Anton Gozhiy reopened DRILL-7082:
---------------------------------

> Inconsistent results with implicit partition columns, multi scans
> -----------------------------------------------------------------
>
>                 Key: DRILL-7082
>                 URL: https://issues.apache.org/jira/browse/DRILL-7082
>             Project: Apache Drill
>          Issue Type: Bug
>    Affects Versions: 1.15.0
>            Reporter: Paul Rogers
>            Priority: Minor
>
> The runtime behavior of implicit partition columns is wildly inconsistent to the point of being unusable. Consider the following query:
> {code:sql}
> SELECT * FROM `myTable`
> {code}
> Where {{myTable}} is a directory of CSV files, each with schema {{(a, b, c)}}:
> {noformat}
> myTable
> |- file1.csv
> |- nested
>    |- file2.csv
> {noformat}
> Our test files are small. Turn out that, even if we write a test that scans a few files, such as the above example, Drill will group all the reads into a single fragment with a single scan operator. When that happens:
> * The partition columns appear before the data columns: (dir0, a, b, c).
> * The partition columns always appear in every row.
> We get the above result because a single scan operator sees both files and knows the right number of partition columns to create for each.

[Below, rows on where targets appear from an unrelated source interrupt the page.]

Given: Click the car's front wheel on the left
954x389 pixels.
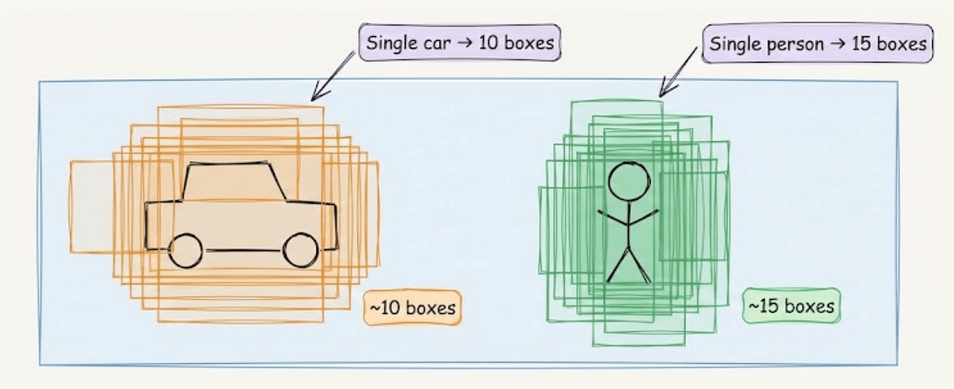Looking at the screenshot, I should [x=185, y=251].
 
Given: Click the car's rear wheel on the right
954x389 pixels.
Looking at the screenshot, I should [x=301, y=250].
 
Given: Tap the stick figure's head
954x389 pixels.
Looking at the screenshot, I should [x=629, y=181].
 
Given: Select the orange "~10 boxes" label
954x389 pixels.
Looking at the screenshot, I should [x=413, y=308].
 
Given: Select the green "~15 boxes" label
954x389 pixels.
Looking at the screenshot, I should [x=792, y=306].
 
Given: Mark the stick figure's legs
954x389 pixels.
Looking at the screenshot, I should [x=628, y=265].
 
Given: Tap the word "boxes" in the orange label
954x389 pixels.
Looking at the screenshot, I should [x=430, y=308].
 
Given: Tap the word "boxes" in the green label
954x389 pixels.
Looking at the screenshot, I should [x=809, y=306].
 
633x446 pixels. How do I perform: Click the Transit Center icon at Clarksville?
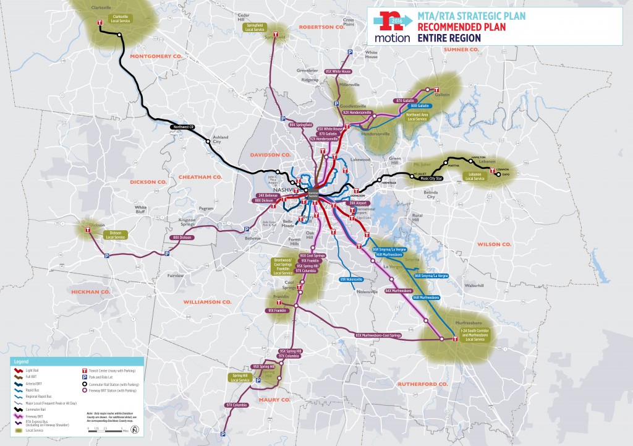[x=101, y=23]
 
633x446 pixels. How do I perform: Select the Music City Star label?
[x=433, y=179]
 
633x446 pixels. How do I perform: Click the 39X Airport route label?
[x=359, y=203]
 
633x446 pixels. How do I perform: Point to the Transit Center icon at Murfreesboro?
[x=455, y=339]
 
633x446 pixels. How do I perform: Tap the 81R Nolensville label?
[x=351, y=280]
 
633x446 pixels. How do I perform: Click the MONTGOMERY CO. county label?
[x=156, y=56]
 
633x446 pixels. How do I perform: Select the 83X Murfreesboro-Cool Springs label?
[x=378, y=335]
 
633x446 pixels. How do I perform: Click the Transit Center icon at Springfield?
[x=279, y=35]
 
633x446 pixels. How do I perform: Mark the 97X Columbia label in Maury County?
[x=236, y=405]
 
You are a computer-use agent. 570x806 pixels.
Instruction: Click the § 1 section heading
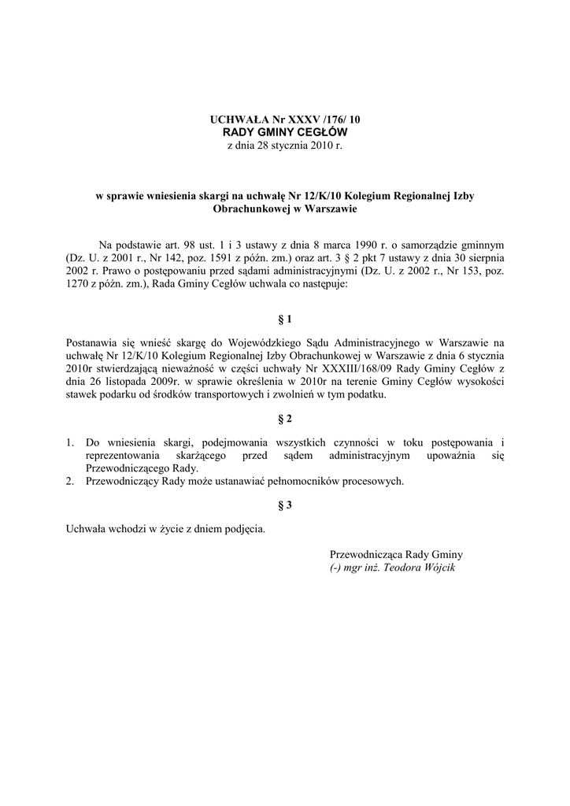[x=285, y=320]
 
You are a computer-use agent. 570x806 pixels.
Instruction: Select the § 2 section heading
[x=285, y=417]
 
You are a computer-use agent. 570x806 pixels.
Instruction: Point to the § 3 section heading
[x=285, y=506]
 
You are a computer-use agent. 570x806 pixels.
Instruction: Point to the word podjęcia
[x=243, y=529]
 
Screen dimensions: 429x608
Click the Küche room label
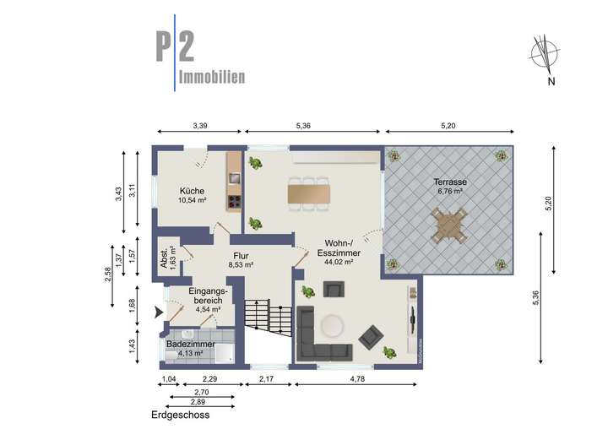[192, 190]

> But, we know that, if two scans each read files at different depths, the "shallower" one won't see as many partition directories as the "deeper" one. To test this, I modified the text reader to accept a new session option that sets the minimum parallelization. I set it to 2 (same as the number of files.) One could probably also see this by creating large text files so that the Drill parallelizer will choose to create two fragments.
> Then, I ran the above query 10 times. Now, I get these results:
> * Half the time, the first row has only the data columns (a, b, c), the other half of the time the first row has a partition column. (Depending on which file returned data first.)

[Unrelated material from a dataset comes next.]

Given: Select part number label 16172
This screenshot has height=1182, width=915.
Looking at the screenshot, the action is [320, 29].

> * Some of the time the partition column appears in the first position (dir0, a, b, c) and some of the time in the last (a, b, c, dir0). (I have no idea why.)
> The result is, from a two-file query, depending on random factors, your first row schema could be:
> * (a, b, c)
> * (dir0, a, b, c)
> * (a, b, c, dir0)
> In many cases, the second row comes with a hard schema change to a different format.

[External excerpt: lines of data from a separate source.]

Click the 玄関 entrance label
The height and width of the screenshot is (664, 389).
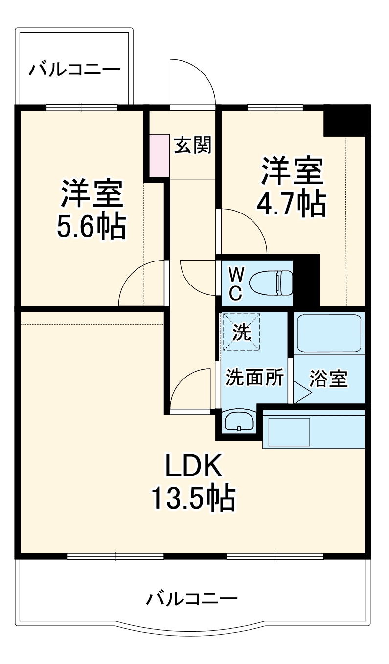pyautogui.click(x=193, y=145)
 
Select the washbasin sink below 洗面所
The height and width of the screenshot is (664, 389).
pyautogui.click(x=238, y=421)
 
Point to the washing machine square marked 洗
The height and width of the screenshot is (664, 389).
pyautogui.click(x=241, y=332)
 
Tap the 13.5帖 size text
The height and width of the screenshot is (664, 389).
pyautogui.click(x=194, y=498)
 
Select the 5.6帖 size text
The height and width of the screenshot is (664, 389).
pyautogui.click(x=92, y=226)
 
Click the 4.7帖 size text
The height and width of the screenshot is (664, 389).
pyautogui.click(x=291, y=203)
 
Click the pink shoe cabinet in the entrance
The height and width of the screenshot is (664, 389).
pyautogui.click(x=158, y=155)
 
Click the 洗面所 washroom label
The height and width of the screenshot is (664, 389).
pyautogui.click(x=254, y=378)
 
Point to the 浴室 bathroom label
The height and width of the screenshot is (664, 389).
pyautogui.click(x=329, y=379)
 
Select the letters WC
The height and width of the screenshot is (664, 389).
pyautogui.click(x=235, y=283)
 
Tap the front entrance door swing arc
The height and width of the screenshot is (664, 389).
pyautogui.click(x=196, y=78)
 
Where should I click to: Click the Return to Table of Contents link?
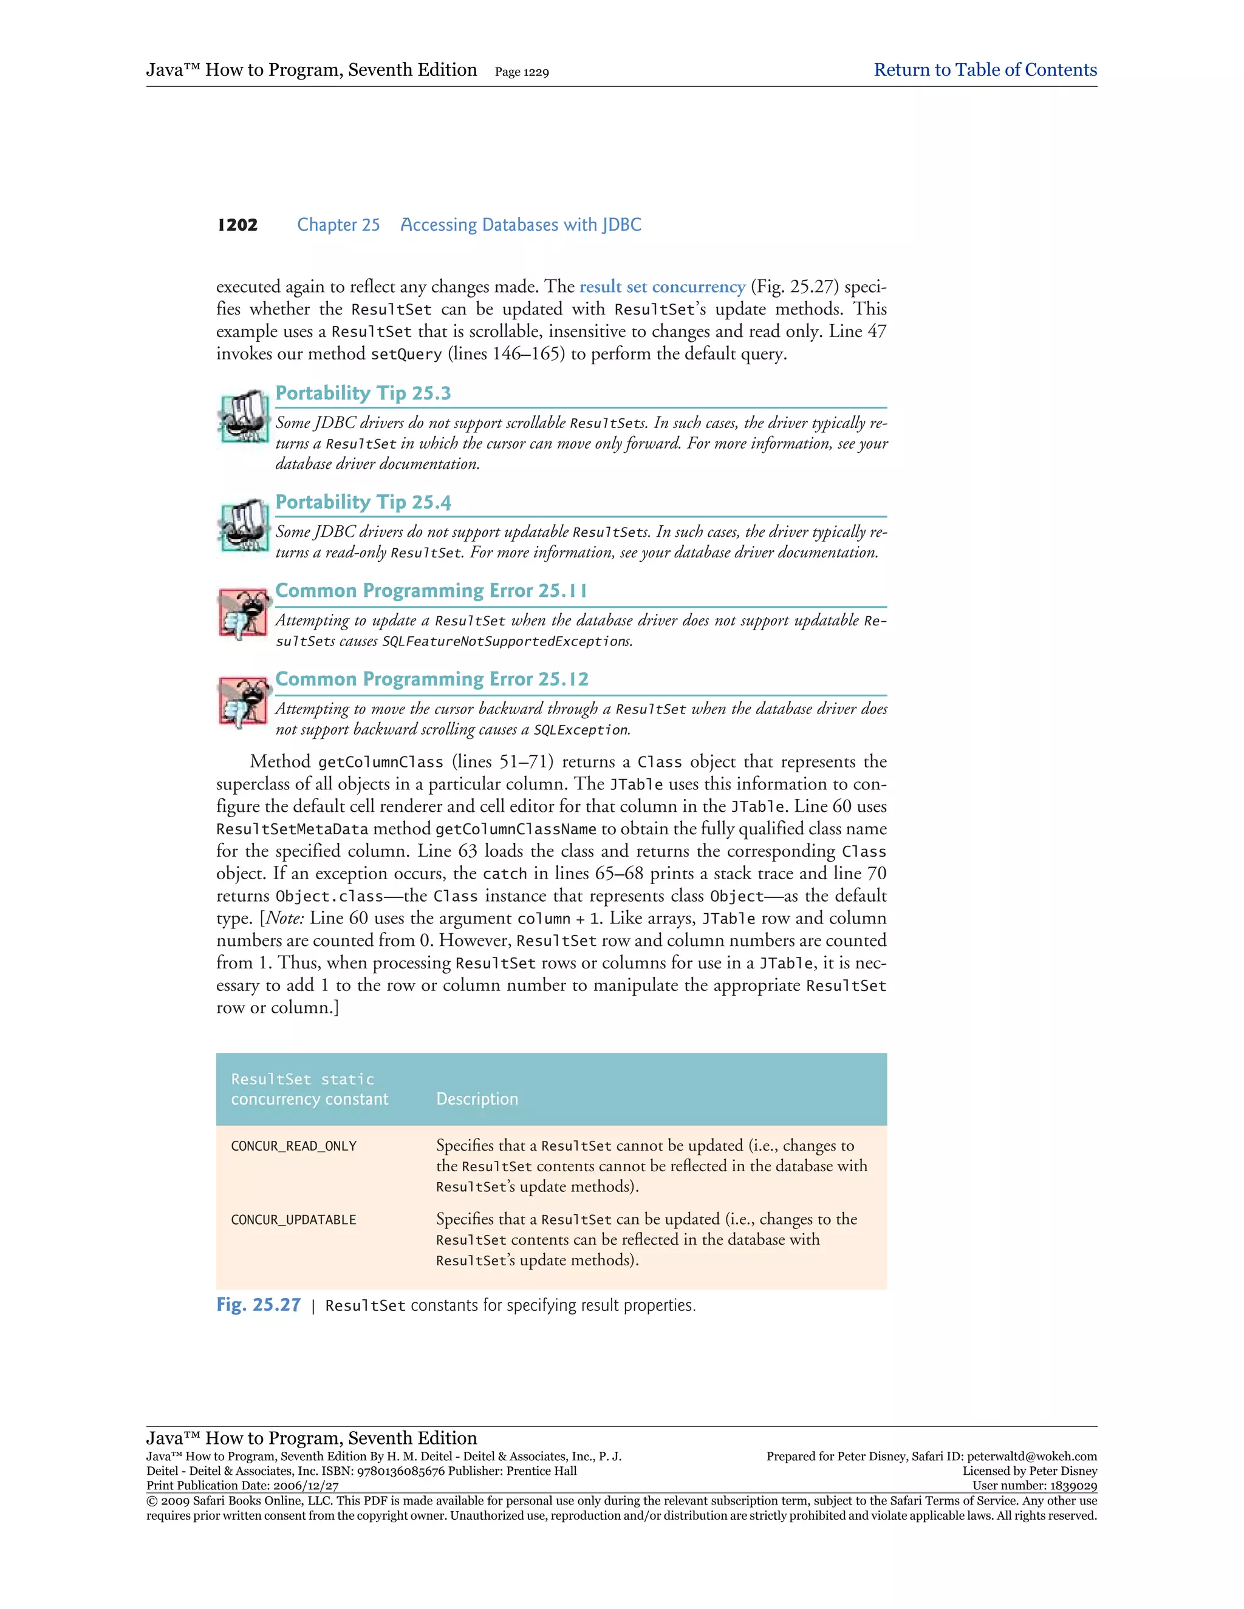[x=985, y=70]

> The above is demonstrated in the (soon to be provided) {{TestPartitionRace}} unit test.
> IMHO, the behavior is basically unusable as any JDBC/ODBC client will see an inconsistent, changing schema. Instead, what a user would expect is:
> * The partition columns are in the same location in every row (preferably at the end, so data columns remain in fixed positions regardless of the number of partition columns.)
> * The same number of columns in every row. This means that all scan operators must use a single uniform partition depth count, preferably set at plan type in the group scan node that has visibility to all the files to scan.